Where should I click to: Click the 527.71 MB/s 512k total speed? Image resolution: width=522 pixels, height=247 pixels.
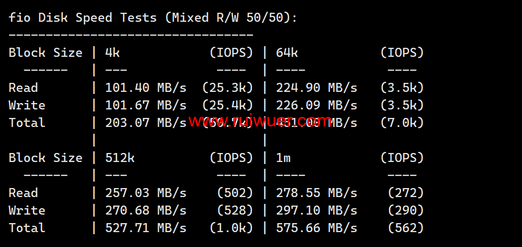[x=145, y=228]
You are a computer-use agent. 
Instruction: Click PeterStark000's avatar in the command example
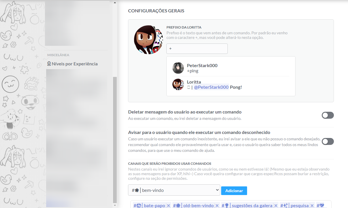(178, 68)
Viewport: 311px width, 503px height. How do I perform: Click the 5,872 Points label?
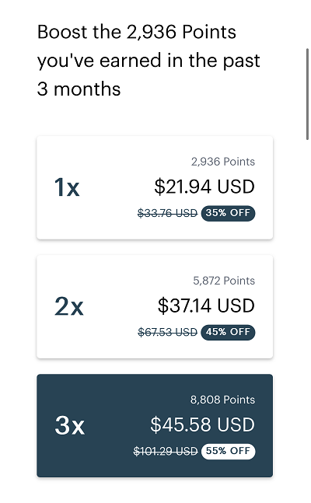[x=224, y=281]
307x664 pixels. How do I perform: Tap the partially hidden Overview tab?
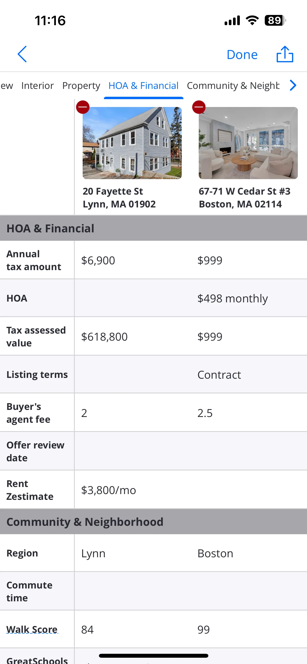click(x=7, y=86)
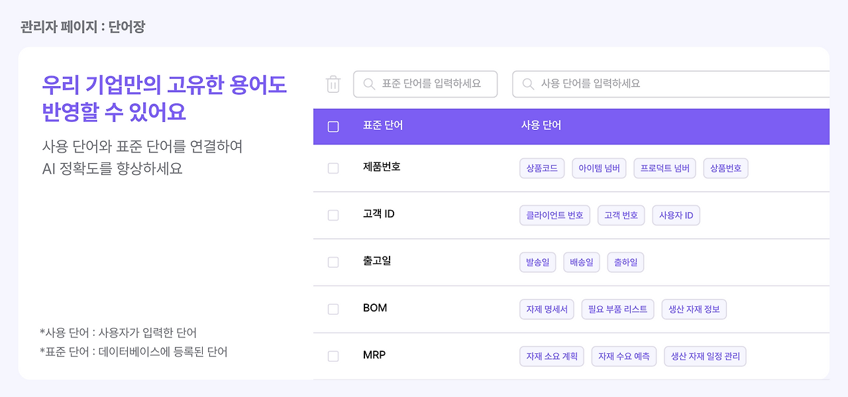
Task: Toggle the select-all checkbox in the table header
Action: point(333,126)
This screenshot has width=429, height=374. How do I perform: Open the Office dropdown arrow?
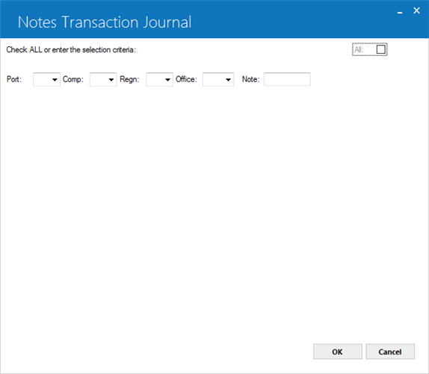[x=228, y=79]
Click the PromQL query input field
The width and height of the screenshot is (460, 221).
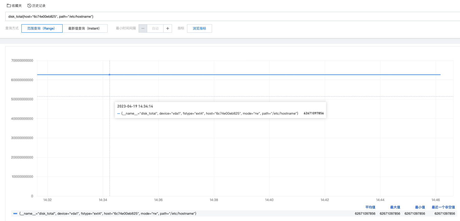point(227,16)
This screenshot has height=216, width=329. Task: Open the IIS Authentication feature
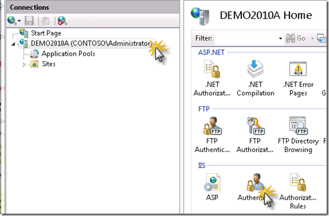[255, 187]
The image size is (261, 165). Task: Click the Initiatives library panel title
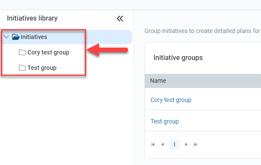tap(32, 18)
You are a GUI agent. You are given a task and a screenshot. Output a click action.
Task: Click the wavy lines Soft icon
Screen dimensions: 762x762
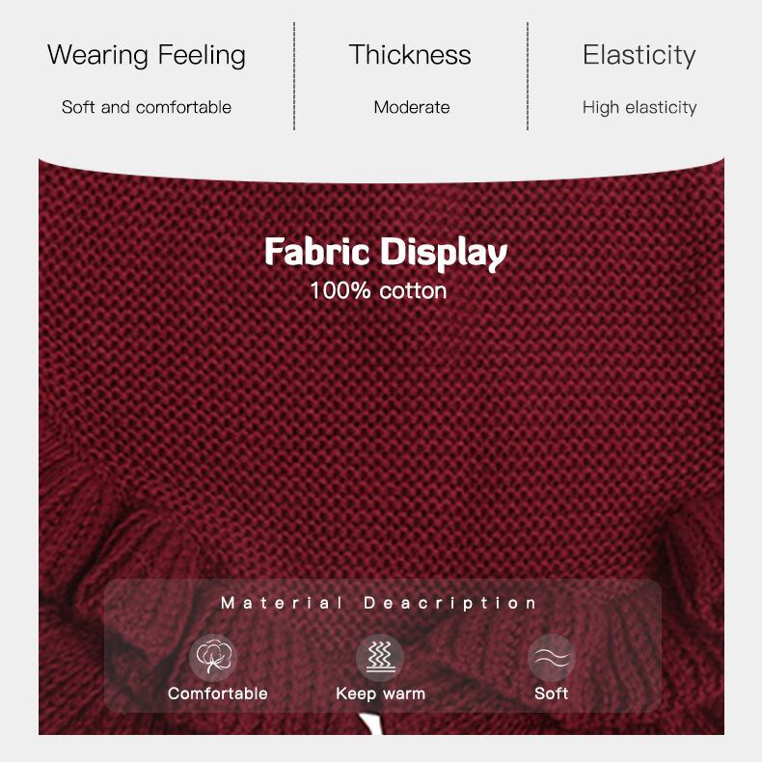point(551,657)
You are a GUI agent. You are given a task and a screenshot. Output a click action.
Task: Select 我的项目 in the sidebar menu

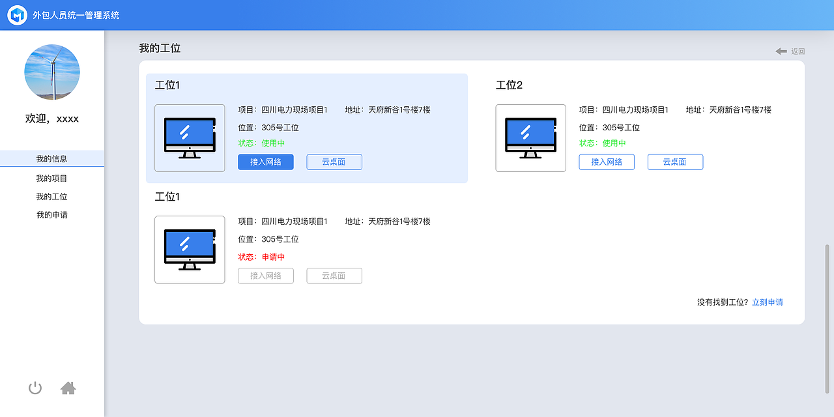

#### Aim of the task:
You are asked to reproduce each line above exactly, but to exclude the pictures.

#### Solution:
Where should I click to: Click the 527.71 MB/s 512k total speed? Image resolution: width=522 pixels, height=247 pixels.
[x=145, y=228]
You are a computer-use agent. 
Instruction: Click PeterStark000's avatar in the command example
(178, 68)
Viewport: 311px width, 503px height. How do I perform: Click the 5,872 Points label?
[x=224, y=281]
307x664 pixels. How do I perform: Tap the partially hidden Overview tab?
click(x=7, y=86)
Task: Toggle the select-all checkbox in the table header
Action: point(333,126)
This screenshot has width=429, height=374. How do I perform: Open the Office dropdown arrow?
[x=228, y=79]
Click the PromQL query input field
The width and height of the screenshot is (460, 221).
point(227,16)
This screenshot has height=216, width=329. Task: Open the IIS Authentication feature
[255, 187]
The image size is (261, 165). Task: Click the Initiatives library panel title
tap(32, 18)
You are a GUI agent. You are given a task and a screenshot. Output a click action.
Task: Click the wavy lines Soft icon
Screen dimensions: 762x762
point(551,657)
You are a GUI agent. You are given a task and a screenshot. Output a click action.
Task: Select 我的项目 in the sidebar menu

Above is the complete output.